Once your visitors are settled in and the initial excitement has ebbed, bring your dog out on a leash to greet them and have some treats handy. Calmly take your dog to your guests and reward him with treats and praise as he remains calm. If he gets excited, remember not to fuel the excitement by barking with him like so many of us tend to do: “Sit!” Down!” “Off!” We all try to get our dogs to obey but if he is in a state of excitement, you are just wasting your breathe and getting your dog even more jacked up. Instead, remove your dog from the room. Take him somewhere else and give him a Kong filled with treats. Sorry, I digressed… We’re discussing barking.

If you are not expecting guests and the doorbell rings, your dog is sure to bark. Stay calm and quiet and before opening the door, escort your dog to another room and close the door.  The idea is to keep your dog from the excitement that happens at the door. Once you have worked on the training tips below, you can keep your dog with you as you open the door.

Okay, those are the management portions of controlling barking. Here are the training tips. And this will take time and work.
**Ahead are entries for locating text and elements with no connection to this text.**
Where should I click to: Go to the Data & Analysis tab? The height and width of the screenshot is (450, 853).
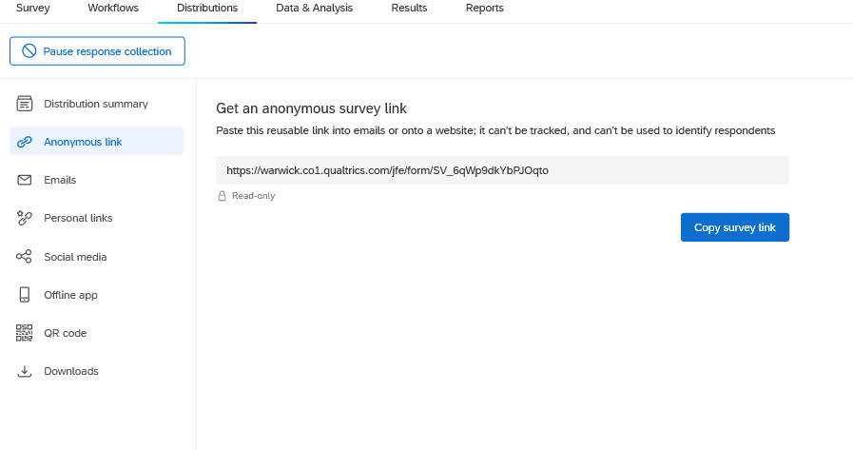point(314,9)
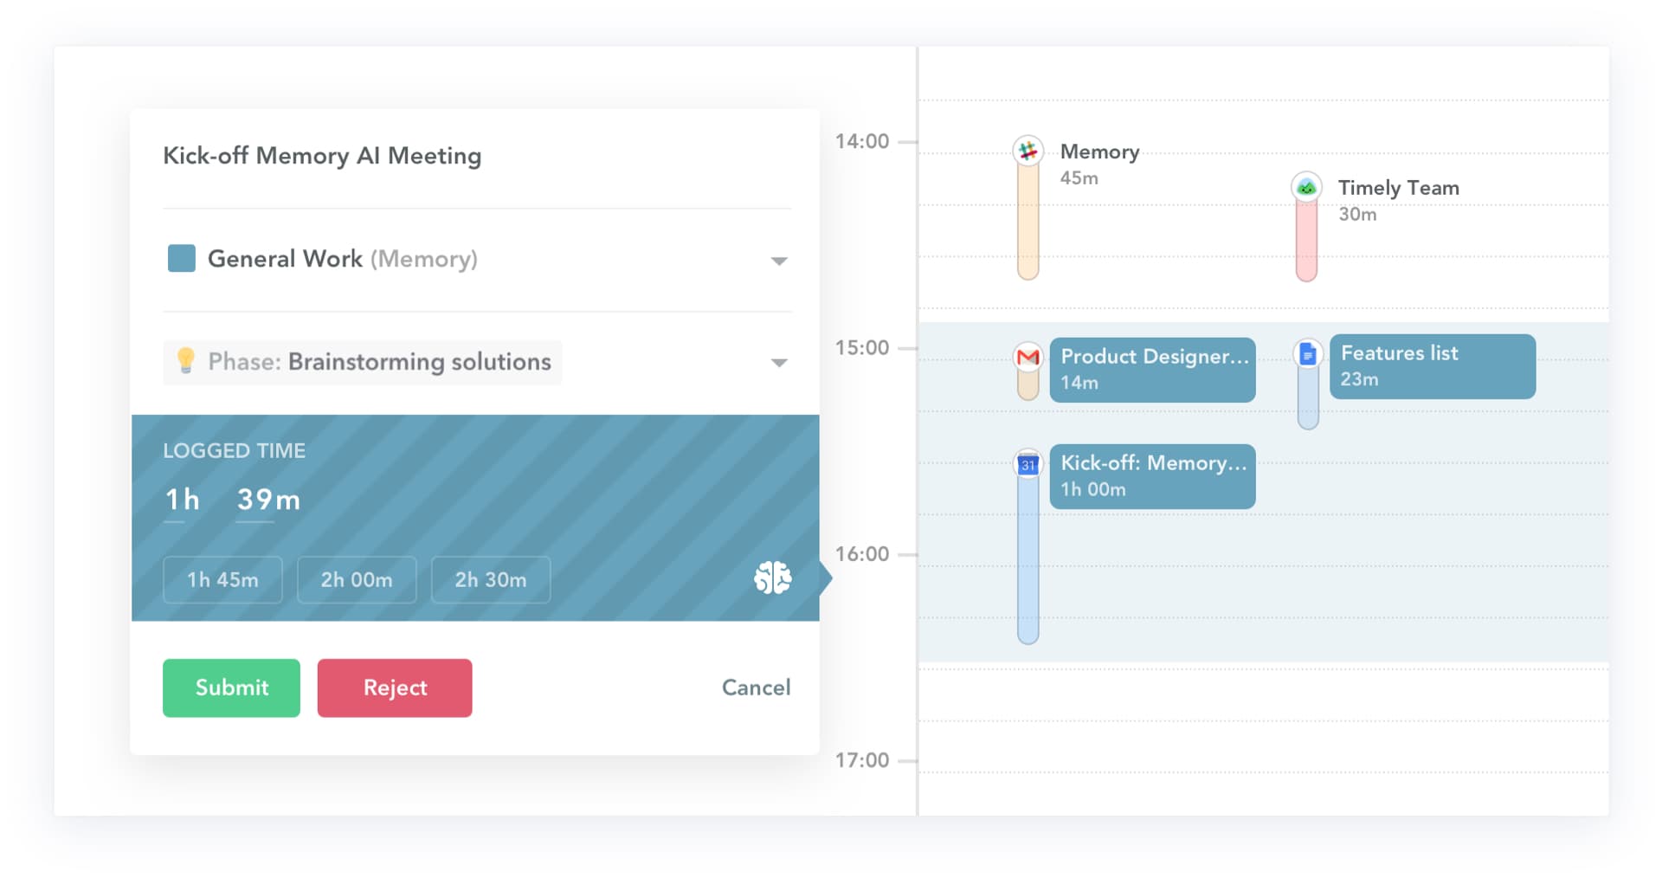Select the 2h 00m time suggestion
The image size is (1662, 878).
357,579
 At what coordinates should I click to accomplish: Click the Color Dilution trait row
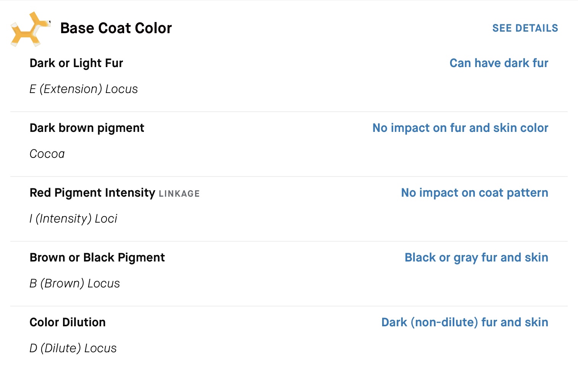click(289, 335)
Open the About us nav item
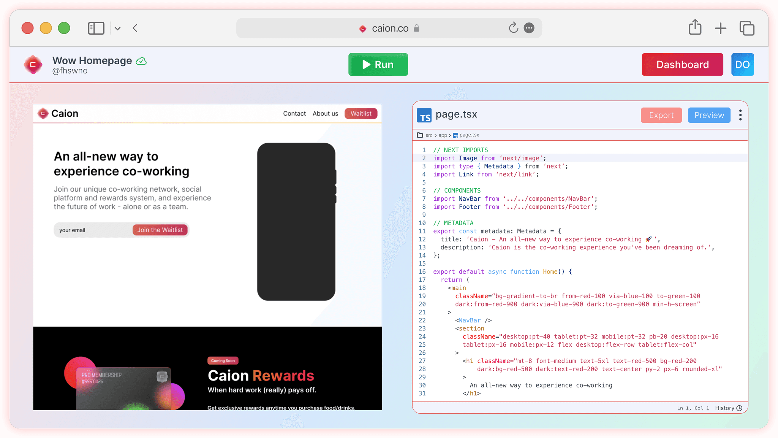This screenshot has height=438, width=778. [x=325, y=113]
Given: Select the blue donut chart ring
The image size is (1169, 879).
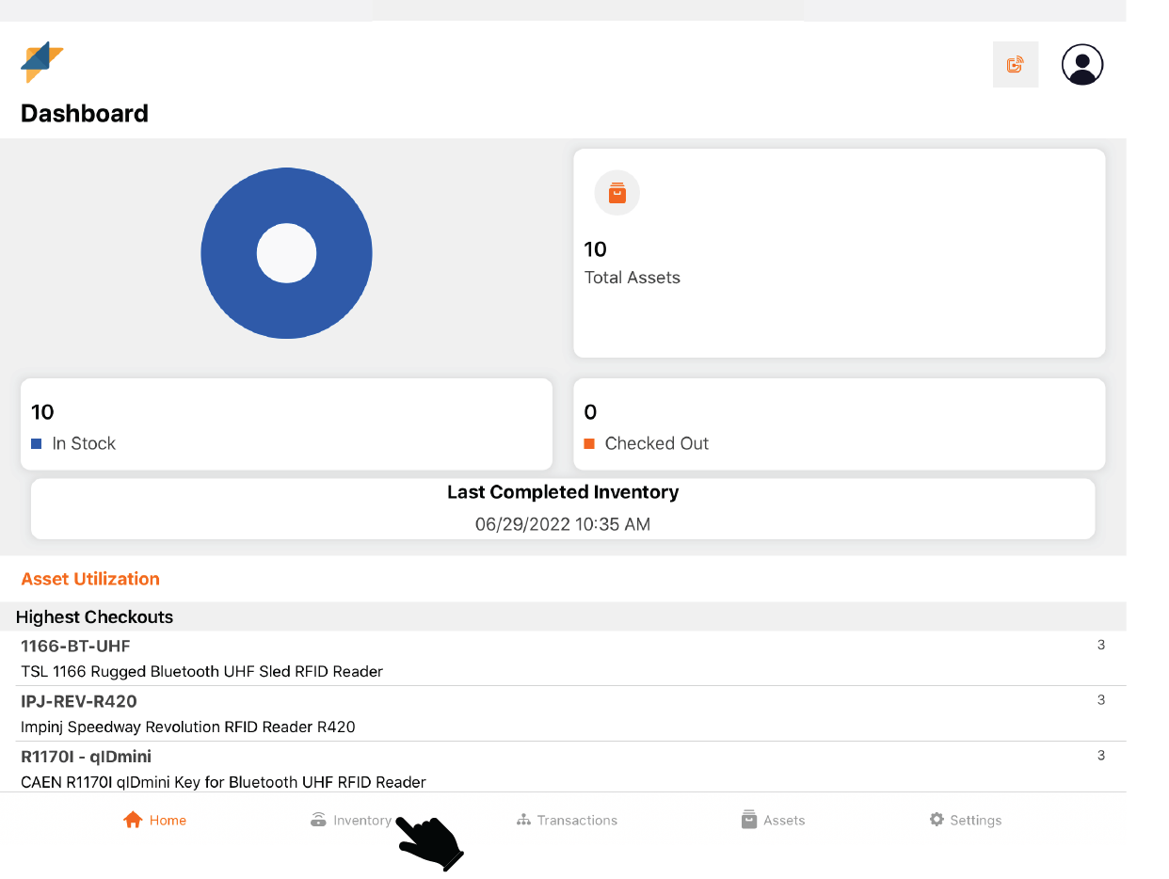Looking at the screenshot, I should (x=226, y=254).
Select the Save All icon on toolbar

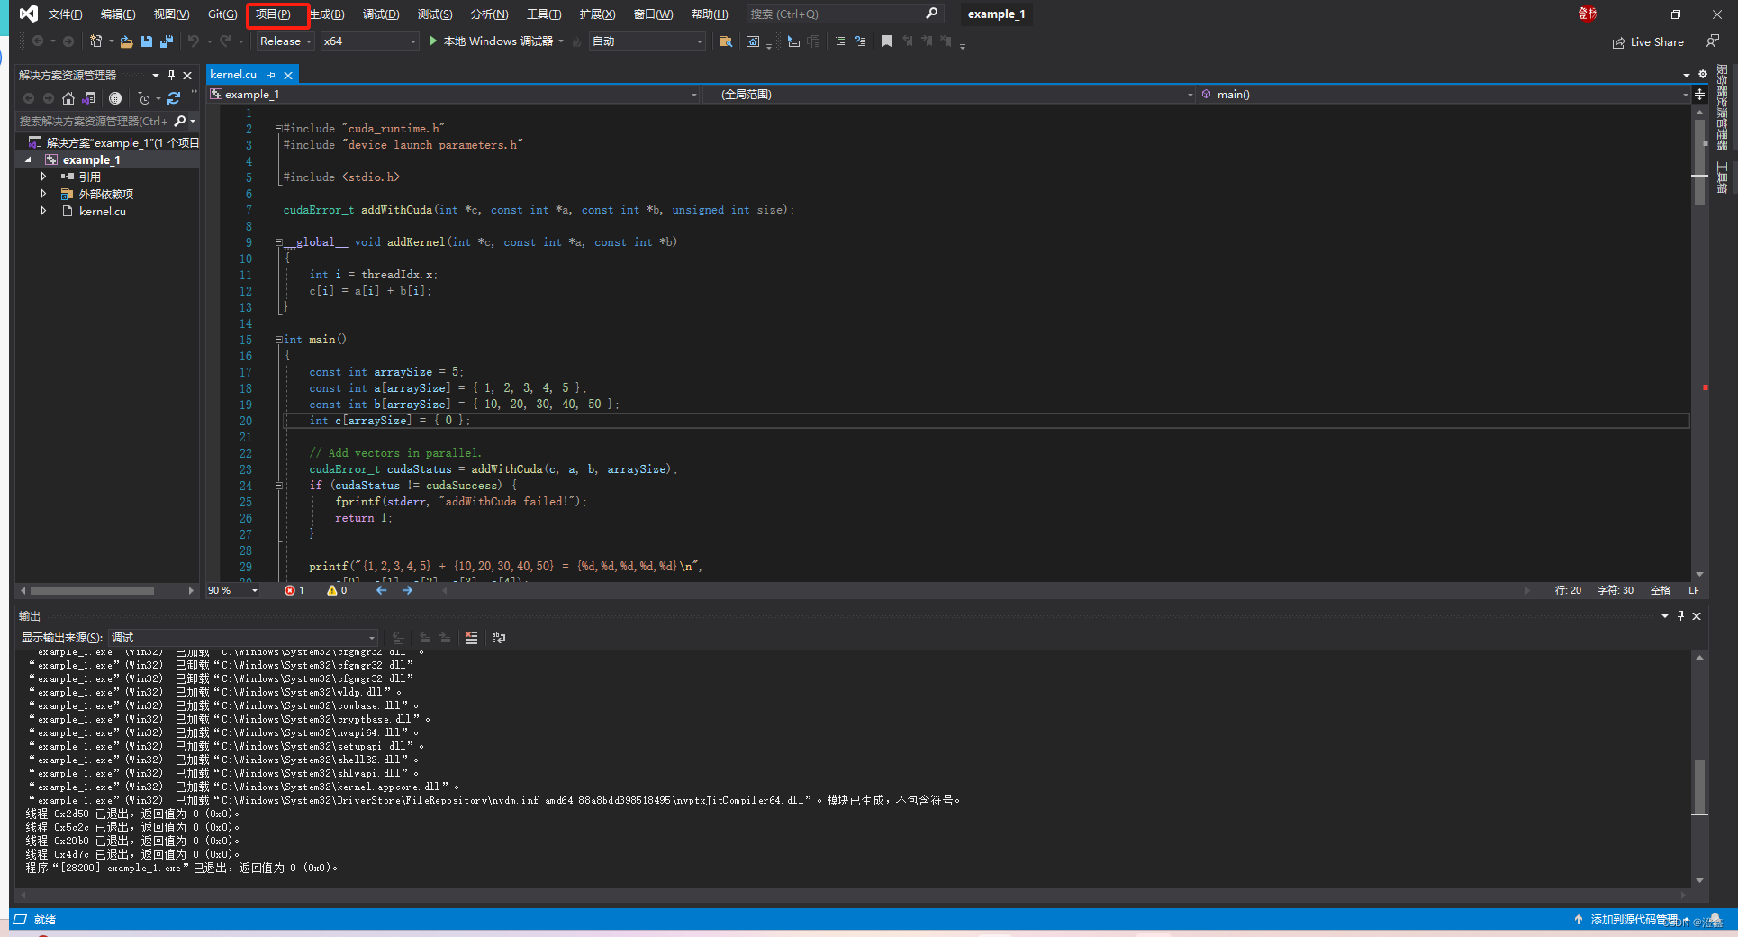click(167, 41)
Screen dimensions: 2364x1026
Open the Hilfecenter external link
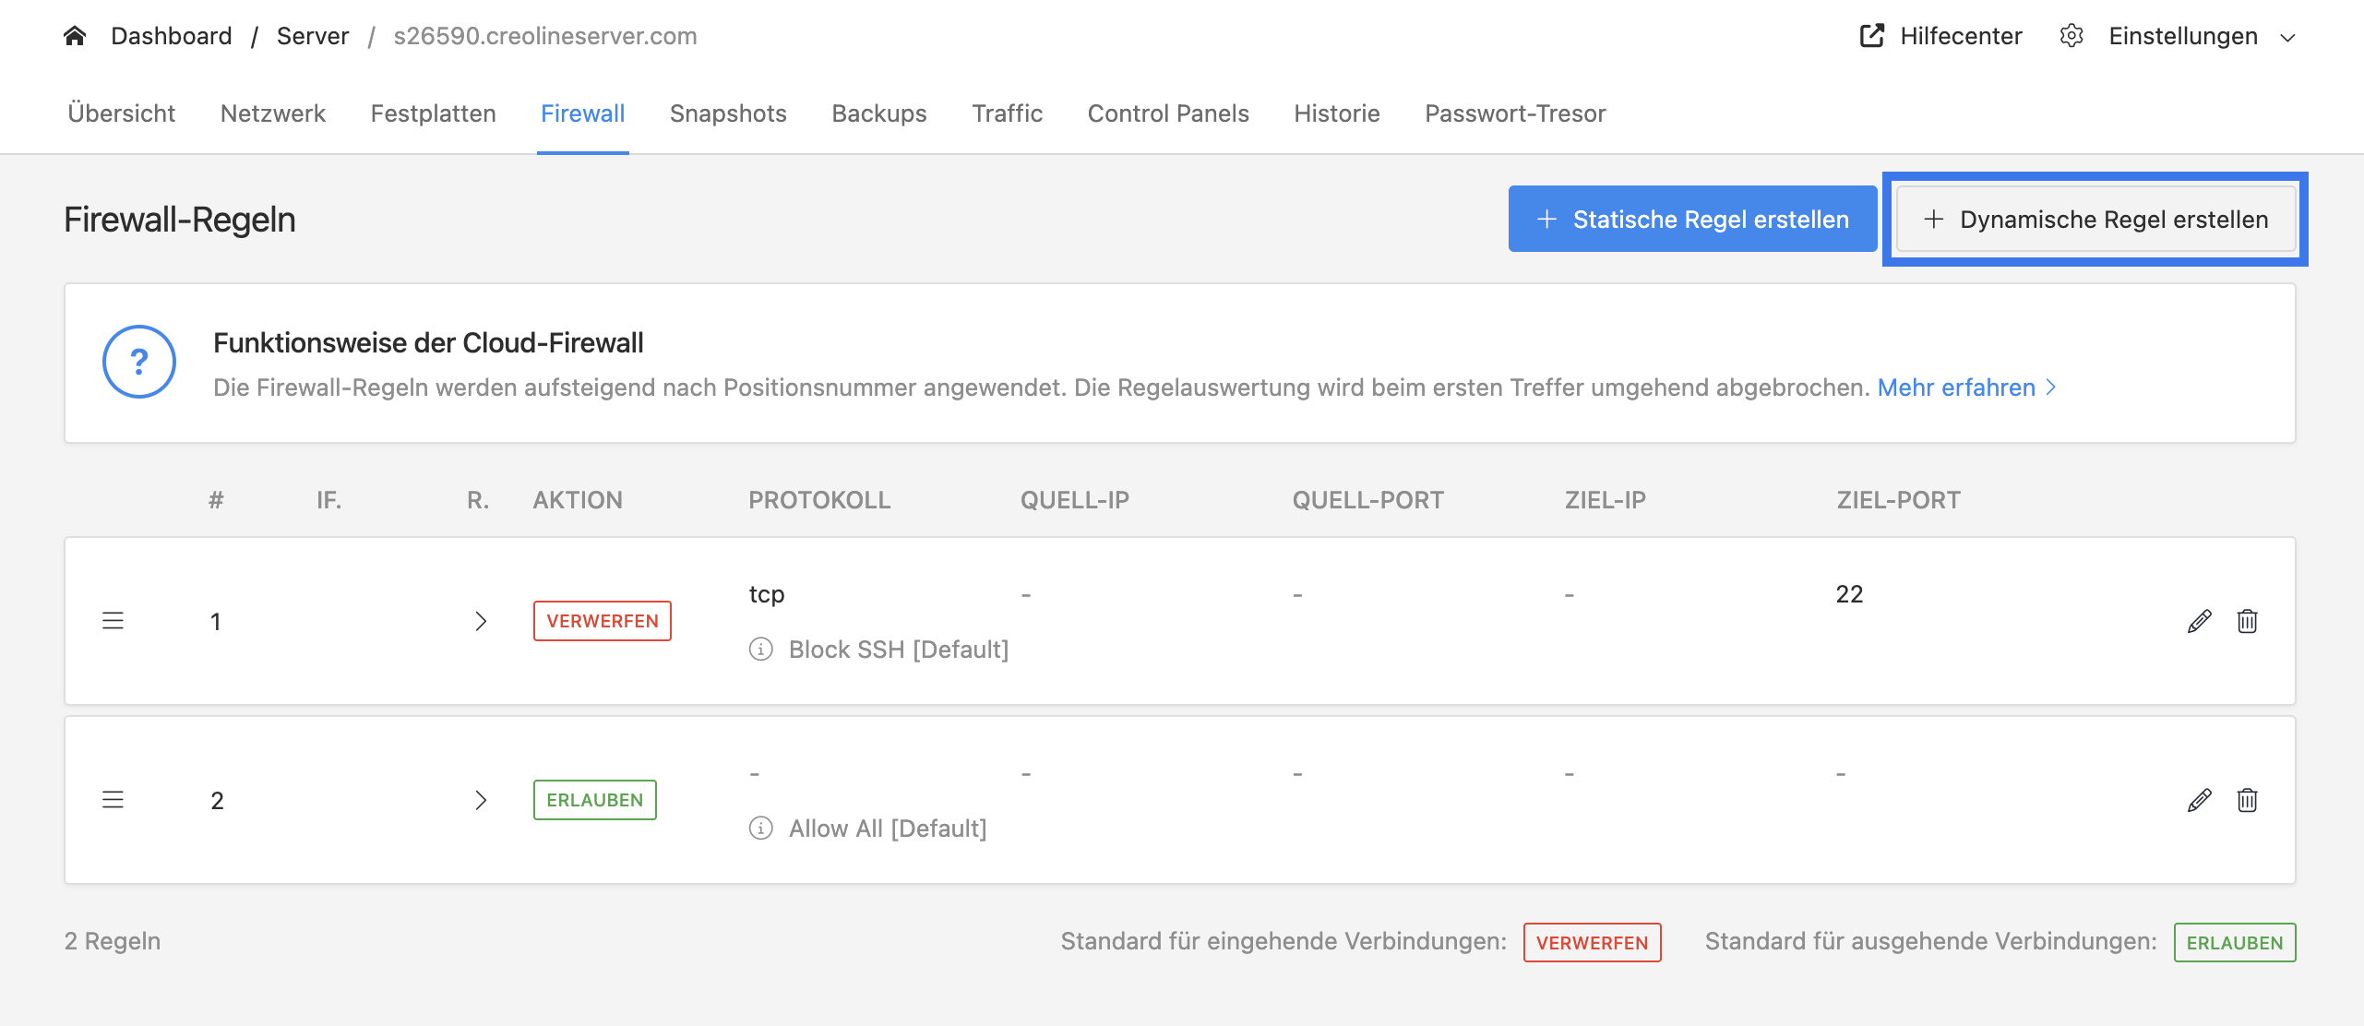pos(1940,36)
One of my all-time favorite commands to use for many situations where you’d like to get your dog’s attention is “Watch!” This word tells your dog to look at you. Some people also use the word “Look!” When I teach dog training classes, this is the very first thing I teach. It’s a basic foundation for getting your dog to listen to you.

For barking problems, you may want to employ the use of “Watch!” Or pick another word. It could be “Quiet!” but ensure that you’re not already using this word when you are agitated.  Okay, begin training. Get some high value foods – canned chicken, cheese, hot dogs, liver bites – and work with your dog when you have some quiet time. When your dog is paying attention to you, say your cue, if it’s “Watch,” “Look” or whatever, and immediately feed the dog a small bit of treats.  Continue doing this until you see that your dog is showing lots of interest as you give the cue. This is classical conditioning at its best, pairing a cue with a response. When your dog hears the cue, he immediately thinks, “Yum!” With enough practice, your dog will be conditioned to stop what he’s doing, look at you when you say the word and know that good things are coming his way.

Of course, this cue will work like a champ when there are few distractions once your dog gets it. That’s why it’s important to practice this exercise by gradually increasing the distractions. In other words, if you only practice when there are no distractions it’s not realistic to expect your dog to respond to you when the doorbell rings!

The trick to getting this combination of tips to work will be to keep your dog’s level of excitement low so that he does not bark. And  if he does start to bark, you catch him in time to stop him with the practiced interrupt cue.